High school in Virginia, United States

Jonesville High School was a public high school located in Jonesville, Virginia.

==History==
Jonesville High School had an enrollment of around 450 student in grades 7-12. The school was closed in the summer of 1989 and converted to a middle school due to consolidation. Lee High School was formed from the consolidation.

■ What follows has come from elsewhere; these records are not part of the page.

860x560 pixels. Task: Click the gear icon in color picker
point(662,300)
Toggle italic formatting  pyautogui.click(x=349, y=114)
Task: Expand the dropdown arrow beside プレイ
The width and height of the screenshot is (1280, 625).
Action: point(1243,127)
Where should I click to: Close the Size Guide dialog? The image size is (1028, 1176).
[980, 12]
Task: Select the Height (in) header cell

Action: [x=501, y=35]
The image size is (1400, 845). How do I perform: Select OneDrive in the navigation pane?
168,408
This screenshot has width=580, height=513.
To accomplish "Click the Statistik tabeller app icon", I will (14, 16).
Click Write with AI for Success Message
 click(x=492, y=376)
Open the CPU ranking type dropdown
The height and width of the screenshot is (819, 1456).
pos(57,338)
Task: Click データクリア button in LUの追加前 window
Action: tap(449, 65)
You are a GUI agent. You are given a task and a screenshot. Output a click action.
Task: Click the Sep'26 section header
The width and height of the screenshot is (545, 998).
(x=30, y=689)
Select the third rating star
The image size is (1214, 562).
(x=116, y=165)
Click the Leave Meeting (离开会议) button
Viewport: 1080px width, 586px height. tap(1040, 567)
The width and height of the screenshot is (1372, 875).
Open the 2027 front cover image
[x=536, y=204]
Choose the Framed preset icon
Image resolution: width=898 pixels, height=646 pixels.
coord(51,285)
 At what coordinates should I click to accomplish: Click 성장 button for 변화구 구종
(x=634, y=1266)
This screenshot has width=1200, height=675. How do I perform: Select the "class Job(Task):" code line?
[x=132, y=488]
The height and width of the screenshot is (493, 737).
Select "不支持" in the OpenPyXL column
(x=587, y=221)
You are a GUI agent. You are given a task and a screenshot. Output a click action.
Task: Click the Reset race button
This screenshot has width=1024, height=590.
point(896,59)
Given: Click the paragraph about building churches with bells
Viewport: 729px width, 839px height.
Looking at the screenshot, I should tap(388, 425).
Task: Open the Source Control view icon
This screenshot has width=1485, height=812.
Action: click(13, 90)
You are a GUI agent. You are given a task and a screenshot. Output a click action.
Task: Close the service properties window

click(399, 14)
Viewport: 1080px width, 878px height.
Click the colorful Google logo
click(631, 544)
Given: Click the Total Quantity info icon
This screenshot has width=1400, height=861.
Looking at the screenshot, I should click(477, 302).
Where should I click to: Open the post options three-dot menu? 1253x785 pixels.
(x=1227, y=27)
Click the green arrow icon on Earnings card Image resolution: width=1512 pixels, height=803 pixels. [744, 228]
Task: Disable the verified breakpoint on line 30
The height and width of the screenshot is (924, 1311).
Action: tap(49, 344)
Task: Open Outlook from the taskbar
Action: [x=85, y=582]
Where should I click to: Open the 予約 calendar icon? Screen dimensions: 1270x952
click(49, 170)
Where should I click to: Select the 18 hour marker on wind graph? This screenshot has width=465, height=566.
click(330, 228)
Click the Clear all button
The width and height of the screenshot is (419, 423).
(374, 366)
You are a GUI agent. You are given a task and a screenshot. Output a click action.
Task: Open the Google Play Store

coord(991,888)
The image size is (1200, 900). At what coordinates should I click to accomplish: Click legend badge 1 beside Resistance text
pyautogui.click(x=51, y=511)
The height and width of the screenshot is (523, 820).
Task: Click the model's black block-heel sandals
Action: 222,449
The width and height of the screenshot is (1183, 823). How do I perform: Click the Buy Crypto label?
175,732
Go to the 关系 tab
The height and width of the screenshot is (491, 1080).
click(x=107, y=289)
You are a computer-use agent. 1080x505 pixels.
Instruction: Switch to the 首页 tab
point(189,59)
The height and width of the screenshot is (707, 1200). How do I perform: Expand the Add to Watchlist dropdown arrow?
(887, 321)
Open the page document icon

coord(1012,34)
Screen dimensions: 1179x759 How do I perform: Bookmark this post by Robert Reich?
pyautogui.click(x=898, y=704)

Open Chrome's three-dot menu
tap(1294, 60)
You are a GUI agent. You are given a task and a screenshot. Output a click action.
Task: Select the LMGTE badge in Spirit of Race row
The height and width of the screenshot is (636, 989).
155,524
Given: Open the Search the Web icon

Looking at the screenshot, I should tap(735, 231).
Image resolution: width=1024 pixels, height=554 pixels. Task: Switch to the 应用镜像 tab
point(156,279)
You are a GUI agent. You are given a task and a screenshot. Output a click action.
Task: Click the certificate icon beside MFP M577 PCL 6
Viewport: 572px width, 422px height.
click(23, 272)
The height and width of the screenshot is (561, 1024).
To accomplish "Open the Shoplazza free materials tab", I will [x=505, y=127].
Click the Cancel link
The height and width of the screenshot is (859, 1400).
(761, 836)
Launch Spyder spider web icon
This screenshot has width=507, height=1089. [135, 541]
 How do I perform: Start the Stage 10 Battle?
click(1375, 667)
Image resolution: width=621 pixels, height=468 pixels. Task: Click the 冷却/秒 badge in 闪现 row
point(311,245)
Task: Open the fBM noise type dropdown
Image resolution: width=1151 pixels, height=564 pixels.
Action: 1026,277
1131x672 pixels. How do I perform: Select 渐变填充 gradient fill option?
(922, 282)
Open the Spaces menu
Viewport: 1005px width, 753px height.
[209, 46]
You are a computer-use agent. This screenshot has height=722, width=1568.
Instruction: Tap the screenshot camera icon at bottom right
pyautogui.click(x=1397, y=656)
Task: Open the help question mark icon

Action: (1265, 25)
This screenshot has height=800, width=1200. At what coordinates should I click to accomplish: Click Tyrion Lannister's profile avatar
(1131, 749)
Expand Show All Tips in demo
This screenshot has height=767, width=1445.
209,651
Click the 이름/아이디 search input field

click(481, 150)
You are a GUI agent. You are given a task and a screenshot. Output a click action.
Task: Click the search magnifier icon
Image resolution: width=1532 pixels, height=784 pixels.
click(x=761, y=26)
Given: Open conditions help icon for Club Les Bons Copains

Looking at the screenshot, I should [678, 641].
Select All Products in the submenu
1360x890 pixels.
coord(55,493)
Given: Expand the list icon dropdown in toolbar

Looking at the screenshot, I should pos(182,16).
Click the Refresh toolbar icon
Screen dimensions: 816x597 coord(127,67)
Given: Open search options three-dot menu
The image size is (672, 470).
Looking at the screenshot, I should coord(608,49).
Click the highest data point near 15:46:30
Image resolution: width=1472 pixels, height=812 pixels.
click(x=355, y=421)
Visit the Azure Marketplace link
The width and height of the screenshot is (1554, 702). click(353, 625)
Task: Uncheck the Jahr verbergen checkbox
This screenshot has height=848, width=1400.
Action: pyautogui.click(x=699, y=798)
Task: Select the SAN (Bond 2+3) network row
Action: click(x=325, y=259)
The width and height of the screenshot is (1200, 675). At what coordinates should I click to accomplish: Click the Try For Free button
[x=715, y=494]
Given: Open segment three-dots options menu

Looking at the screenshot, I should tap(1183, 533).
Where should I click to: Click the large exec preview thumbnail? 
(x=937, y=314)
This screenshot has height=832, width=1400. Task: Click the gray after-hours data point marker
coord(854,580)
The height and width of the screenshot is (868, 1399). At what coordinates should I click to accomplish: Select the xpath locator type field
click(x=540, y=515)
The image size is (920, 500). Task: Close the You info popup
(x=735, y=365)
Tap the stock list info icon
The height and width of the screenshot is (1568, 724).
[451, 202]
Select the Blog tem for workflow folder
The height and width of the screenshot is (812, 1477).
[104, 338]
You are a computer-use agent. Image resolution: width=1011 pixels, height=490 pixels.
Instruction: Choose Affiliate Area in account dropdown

==Extracurricular activities==

===Athletics===
Jonesville High was a traditional Class A football powerhouse in the Cumberland District along with Pennington High School. The Bulldogs won their last two Cumberland District Championships outright in 1982 and 1986. Late in the 1984 season Jonesville beat the number one ranked and unbeaten Pound High School team 9-7 before a capacity crowd at Pound, VA. Jonesville (9-5) won the Class A Division 1 State Championship in 1988 defeating Strasburg High School (13-0) by a score of 21 to 20 in overtime. Some of the players from the State Championship team include: Brady Yeary RB, Brett Clark QB, Dennis Roop LB, Tim Spence LB, Mark Sweeney TE, Larry Mullins OL, Monty Anderson, OL/DL, Robbie Newman WR, Jerry Ball OL, DL, Bobby Ball DT. Jonesville High's girls basketball team was the Class A State Runner-Up in 1982. The 1982 team was coached by Pop Robinson who still holds the VHSL record for the most career wins (576) in girls basketball. The Lady Bulldogs won two consecutive Region D Championships in 1982 and 1983.

The Lady Bulldogs also won consecutive Region D Championships in 1986 and 1987. They competed in the Final Four of the State.